深海底は大陸棚の外側に位置する海底区域であり、国際的な規制の下で利用される。一方、日本のEEZや大陸棚内に位置する海底資源は、日本に主権的権利が認められており、国内法に基づいて探査・開発が進められている。
これらの開発を推進するためには、官民連携が不可欠である。政府は「海洋開発等重点戦略」を策定し、産業界や研究機関との協力を強化している。例えば、JOGMECは民間企業や大学と連携し、技術開発を進めている。こうした連携により、商業化に向けた技術の確立やコスト削減を目指している。
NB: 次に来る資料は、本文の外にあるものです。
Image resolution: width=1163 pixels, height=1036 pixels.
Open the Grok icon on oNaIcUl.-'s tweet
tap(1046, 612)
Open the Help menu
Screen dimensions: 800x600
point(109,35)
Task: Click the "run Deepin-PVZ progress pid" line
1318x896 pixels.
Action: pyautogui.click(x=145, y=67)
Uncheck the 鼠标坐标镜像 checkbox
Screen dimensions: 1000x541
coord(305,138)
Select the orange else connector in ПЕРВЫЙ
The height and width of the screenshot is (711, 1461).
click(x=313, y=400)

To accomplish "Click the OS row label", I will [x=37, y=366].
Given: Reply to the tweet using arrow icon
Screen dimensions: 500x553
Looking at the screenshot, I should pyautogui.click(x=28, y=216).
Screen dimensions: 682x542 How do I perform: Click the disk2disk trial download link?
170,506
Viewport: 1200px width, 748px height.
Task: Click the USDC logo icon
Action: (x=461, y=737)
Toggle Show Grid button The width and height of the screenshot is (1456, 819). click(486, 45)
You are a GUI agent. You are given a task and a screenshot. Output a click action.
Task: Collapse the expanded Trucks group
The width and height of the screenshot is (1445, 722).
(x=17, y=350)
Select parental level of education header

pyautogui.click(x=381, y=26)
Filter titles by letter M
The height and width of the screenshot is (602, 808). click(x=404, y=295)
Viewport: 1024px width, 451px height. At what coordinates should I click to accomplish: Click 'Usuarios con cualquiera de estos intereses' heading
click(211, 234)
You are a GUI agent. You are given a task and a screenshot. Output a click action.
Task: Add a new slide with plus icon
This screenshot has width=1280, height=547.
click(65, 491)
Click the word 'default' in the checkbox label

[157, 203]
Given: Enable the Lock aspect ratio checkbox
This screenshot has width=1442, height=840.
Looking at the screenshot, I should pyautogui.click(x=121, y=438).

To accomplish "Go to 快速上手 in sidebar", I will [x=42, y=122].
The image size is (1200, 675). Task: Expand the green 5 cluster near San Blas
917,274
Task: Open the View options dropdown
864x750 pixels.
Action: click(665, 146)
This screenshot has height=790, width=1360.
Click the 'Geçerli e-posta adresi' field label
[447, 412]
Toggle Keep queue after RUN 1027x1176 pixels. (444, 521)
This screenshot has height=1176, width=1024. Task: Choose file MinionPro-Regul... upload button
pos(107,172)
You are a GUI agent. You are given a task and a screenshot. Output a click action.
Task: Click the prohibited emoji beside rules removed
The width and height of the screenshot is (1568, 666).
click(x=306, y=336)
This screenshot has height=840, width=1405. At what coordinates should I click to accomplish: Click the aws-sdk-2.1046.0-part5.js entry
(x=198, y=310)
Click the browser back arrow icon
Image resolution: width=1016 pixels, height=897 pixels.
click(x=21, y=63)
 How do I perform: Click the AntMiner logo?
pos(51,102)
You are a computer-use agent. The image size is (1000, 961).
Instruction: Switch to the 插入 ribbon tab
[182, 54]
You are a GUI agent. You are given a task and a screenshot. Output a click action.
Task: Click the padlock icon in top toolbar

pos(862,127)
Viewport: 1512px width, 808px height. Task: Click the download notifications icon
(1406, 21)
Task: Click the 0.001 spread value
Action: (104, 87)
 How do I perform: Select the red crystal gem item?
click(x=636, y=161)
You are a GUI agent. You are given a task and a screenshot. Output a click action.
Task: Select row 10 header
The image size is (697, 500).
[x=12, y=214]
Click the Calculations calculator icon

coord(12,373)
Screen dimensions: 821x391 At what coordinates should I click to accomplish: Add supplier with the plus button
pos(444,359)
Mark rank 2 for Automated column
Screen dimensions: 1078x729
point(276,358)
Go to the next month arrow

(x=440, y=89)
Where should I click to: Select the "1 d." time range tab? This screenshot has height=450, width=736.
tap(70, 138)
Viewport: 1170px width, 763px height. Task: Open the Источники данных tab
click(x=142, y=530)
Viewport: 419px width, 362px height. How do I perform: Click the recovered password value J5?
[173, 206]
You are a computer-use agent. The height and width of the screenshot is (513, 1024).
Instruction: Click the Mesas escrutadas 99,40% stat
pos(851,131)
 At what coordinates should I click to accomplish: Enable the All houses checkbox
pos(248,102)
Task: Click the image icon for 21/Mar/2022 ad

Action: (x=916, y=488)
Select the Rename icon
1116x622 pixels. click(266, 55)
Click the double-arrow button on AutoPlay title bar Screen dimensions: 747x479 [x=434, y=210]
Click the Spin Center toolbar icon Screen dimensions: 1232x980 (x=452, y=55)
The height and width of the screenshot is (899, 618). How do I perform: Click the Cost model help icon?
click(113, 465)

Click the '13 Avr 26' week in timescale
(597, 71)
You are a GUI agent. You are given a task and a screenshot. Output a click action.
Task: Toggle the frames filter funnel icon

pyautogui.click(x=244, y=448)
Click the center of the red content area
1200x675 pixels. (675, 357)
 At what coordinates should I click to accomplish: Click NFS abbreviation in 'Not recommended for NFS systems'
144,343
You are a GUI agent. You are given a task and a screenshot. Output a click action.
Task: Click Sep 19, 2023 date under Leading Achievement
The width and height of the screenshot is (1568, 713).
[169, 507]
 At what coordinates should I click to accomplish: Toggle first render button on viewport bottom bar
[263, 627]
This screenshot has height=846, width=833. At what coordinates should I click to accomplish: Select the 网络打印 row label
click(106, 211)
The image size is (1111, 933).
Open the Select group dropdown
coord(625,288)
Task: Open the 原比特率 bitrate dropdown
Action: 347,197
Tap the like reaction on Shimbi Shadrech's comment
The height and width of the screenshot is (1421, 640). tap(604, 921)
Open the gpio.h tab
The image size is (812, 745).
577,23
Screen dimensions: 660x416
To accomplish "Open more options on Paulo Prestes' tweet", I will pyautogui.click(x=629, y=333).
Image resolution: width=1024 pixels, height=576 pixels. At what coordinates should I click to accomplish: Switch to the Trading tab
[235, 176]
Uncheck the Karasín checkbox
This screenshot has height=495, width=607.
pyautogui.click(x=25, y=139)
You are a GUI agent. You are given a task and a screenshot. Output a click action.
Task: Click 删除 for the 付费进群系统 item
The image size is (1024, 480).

技術革新は、海底資源開発の効率性と安全性を大幅に向上させている。自律型無人探査機(AUV)は、高精度の地形測量や資源分布の把握を可能にし、危険な深海環境での作業を自動化している。また、人工知能(AI)を活用したデータ解析技術は、収集した大量の情報を迅速かつ正確に分析し、探査の精度向上や開発コスト削減に寄与する。さらに、衛星データを活用した海洋状況把握(MDA)システムにより、広範囲な海域での効率的なデータ収集が可能となり、資源開発と環境保護の両立が進められている。
スマホや電気料金…生活に大きな恩恵
これらの海洋資源開発が成功すれば、私たちの生活にも大きな恩恵がもたらされよう。まず、エネルギー自給率が向上すれば、燃料輸入コストが削減され、その結果、電気料金の安定化が期待される。また、スマートフォンや電気自動車に必要な希少金属等の供給が安定すれば、新しい技術や製品の価格低下に繋がる可能性がある。
更に、新たな産業や雇用の創出を通じて、日本経済全体の成長を後押しすることも考えられる。
メタンハイドレートや海底金属資源の開発は、日本のエネルギー安全保障と産業基盤強化にとって極めて重要な取り組みである。同時に、持続可能な開発を実現するためには、技術革新、官民連携、国際連携が不可欠である。深海に眠る「未来の資源」をどのように活用するか。その挑戦は、日本の未来を切り拓く鍵となるだろう。